**THE PROBLEM**
Copy each of the following rows word for word, without changing anything.

Start of THE INPUT

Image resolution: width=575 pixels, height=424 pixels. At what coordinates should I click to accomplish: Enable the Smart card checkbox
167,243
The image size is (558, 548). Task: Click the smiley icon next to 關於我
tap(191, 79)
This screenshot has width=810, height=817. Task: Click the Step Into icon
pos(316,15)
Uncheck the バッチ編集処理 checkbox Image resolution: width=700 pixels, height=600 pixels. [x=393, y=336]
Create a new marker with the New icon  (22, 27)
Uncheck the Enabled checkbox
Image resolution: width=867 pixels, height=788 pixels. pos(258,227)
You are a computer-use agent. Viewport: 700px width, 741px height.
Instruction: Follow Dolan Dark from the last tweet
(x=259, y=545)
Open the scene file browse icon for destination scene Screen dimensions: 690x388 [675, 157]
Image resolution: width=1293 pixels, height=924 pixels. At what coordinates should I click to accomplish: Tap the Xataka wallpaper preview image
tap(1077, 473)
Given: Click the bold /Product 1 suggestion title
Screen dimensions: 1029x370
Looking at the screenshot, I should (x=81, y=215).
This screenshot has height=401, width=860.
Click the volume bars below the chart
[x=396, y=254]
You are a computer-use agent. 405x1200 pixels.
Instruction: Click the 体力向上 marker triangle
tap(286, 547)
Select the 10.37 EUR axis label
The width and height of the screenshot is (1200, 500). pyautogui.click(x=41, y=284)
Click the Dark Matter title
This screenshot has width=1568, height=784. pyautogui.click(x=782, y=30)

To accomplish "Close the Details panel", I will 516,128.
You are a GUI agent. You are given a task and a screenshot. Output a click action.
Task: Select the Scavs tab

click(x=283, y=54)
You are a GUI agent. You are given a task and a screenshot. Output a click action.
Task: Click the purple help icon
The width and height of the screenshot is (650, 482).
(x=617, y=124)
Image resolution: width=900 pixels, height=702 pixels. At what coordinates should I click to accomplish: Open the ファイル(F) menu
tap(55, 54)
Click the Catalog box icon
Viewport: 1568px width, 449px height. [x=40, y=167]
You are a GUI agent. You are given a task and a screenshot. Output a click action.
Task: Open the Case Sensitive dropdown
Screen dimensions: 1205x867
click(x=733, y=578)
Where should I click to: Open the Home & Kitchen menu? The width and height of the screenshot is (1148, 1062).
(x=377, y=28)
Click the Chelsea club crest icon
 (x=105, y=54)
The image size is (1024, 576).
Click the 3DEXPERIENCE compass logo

End of THE INPUT

**FULL ANSWER**
Image resolution: width=575 pixels, height=424 pixels. At what coordinates should I click to accomplish: Enable the Smart card checkbox
167,243
The image size is (558, 548). Task: Click the smiley icon next to 關於我
tap(191, 79)
This screenshot has width=810, height=817. Task: Click the Step Into icon
pos(316,15)
Uncheck the バッチ編集処理 checkbox Image resolution: width=700 pixels, height=600 pixels. [x=393, y=336]
Create a new marker with the New icon  (22, 27)
Uncheck the Enabled checkbox
Image resolution: width=867 pixels, height=788 pixels. pos(258,227)
You are a computer-use agent. Viewport: 700px width, 741px height.
Instruction: Follow Dolan Dark from the last tweet
(x=259, y=545)
Open the scene file browse icon for destination scene Screen dimensions: 690x388 [675, 157]
Image resolution: width=1293 pixels, height=924 pixels. At what coordinates should I click to accomplish: Tap the Xataka wallpaper preview image
tap(1077, 473)
Given: Click the bold /Product 1 suggestion title
Screen dimensions: 1029x370
Looking at the screenshot, I should (x=81, y=215).
This screenshot has height=401, width=860.
Click the volume bars below the chart
[x=396, y=254]
You are a computer-use agent. 405x1200 pixels.
Instruction: Click the 体力向上 marker triangle
tap(286, 547)
Select the 10.37 EUR axis label
The width and height of the screenshot is (1200, 500). pyautogui.click(x=41, y=284)
Click the Dark Matter title
This screenshot has width=1568, height=784. pyautogui.click(x=782, y=30)

To accomplish "Close the Details panel", I will 516,128.
You are a GUI agent. You are given a task and a screenshot. Output a click action.
Task: Select the Scavs tab

click(x=283, y=54)
You are a GUI agent. You are given a task and a screenshot. Output a click action.
Task: Click the purple help icon
The width and height of the screenshot is (650, 482).
(x=617, y=124)
Image resolution: width=900 pixels, height=702 pixels. At what coordinates should I click to accomplish: Open the ファイル(F) menu
tap(55, 54)
Click the Catalog box icon
Viewport: 1568px width, 449px height. [x=40, y=167]
You are a GUI agent. You are given a task and a screenshot. Output a click action.
Task: Open the Case Sensitive dropdown
Screen dimensions: 1205x867
click(x=733, y=578)
Where should I click to: Open the Home & Kitchen menu? The width and height of the screenshot is (1148, 1062).
(x=377, y=28)
Click the Chelsea club crest icon
 (x=105, y=54)
The image size is (1024, 576).
Click the 3DEXPERIENCE compass logo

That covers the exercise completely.